_WHAT TO PRODUCE_.
Look through the lines below, find those with the word "Task", and copy them.

_RAW DATA_.

______

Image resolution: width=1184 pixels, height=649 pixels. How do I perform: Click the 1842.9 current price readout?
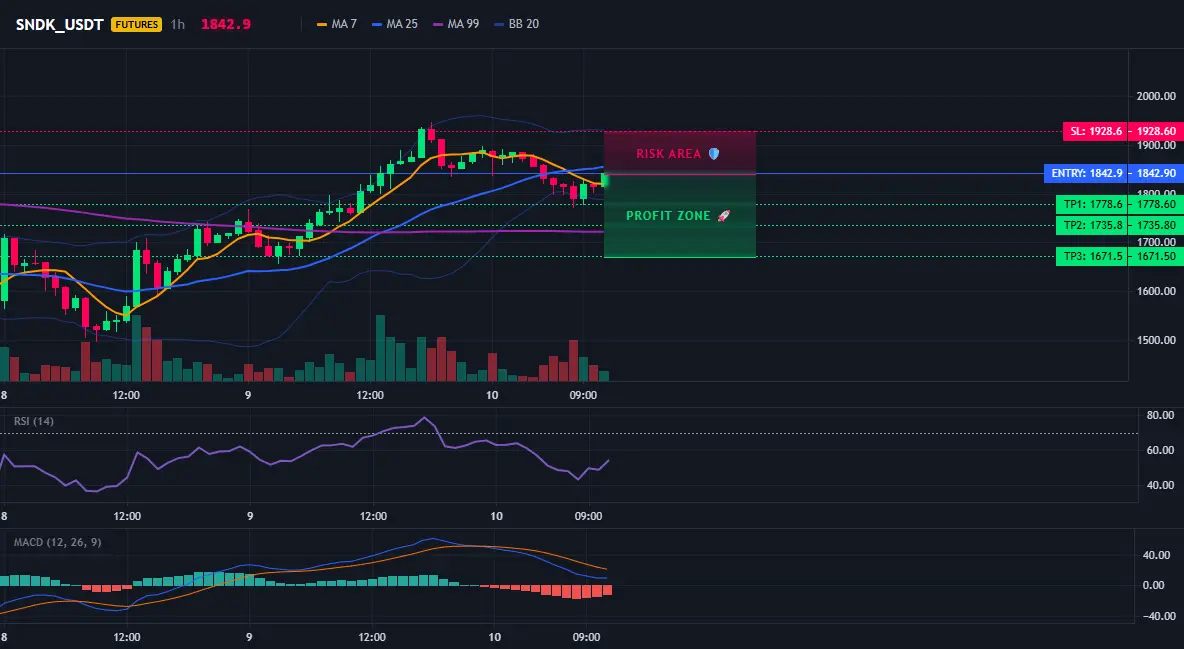click(226, 24)
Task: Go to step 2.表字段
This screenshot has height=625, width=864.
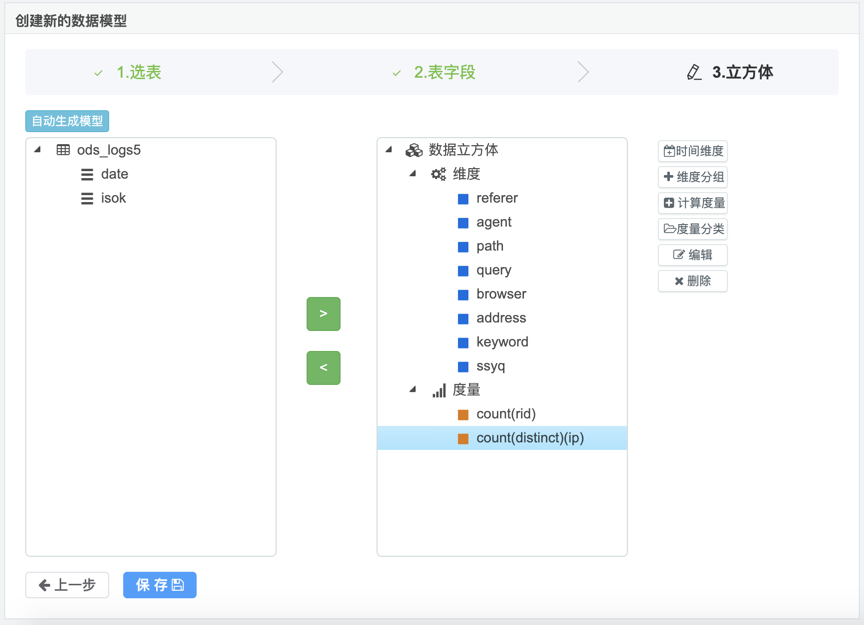Action: point(444,72)
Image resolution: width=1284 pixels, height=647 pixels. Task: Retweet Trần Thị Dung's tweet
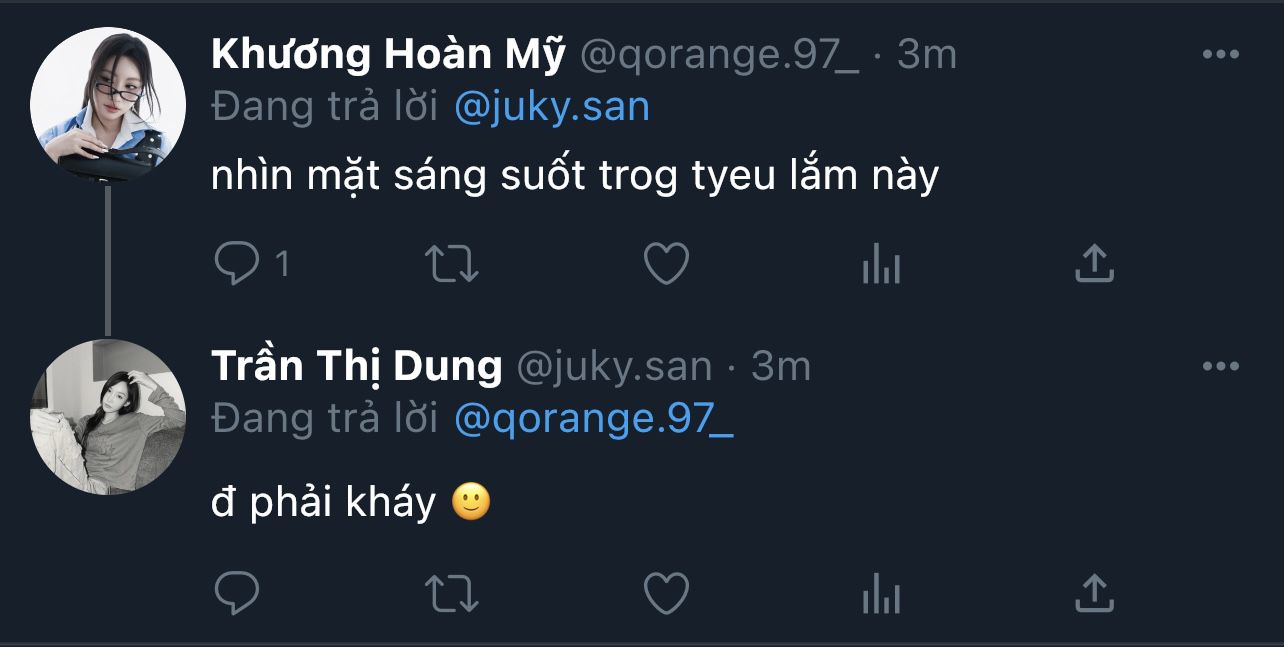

______

_ANSWER_.
Task: Go to step 2.表字段
Image resolution: width=1284 pixels, height=647 pixels. Task: Retweet Trần Thị Dung's tweet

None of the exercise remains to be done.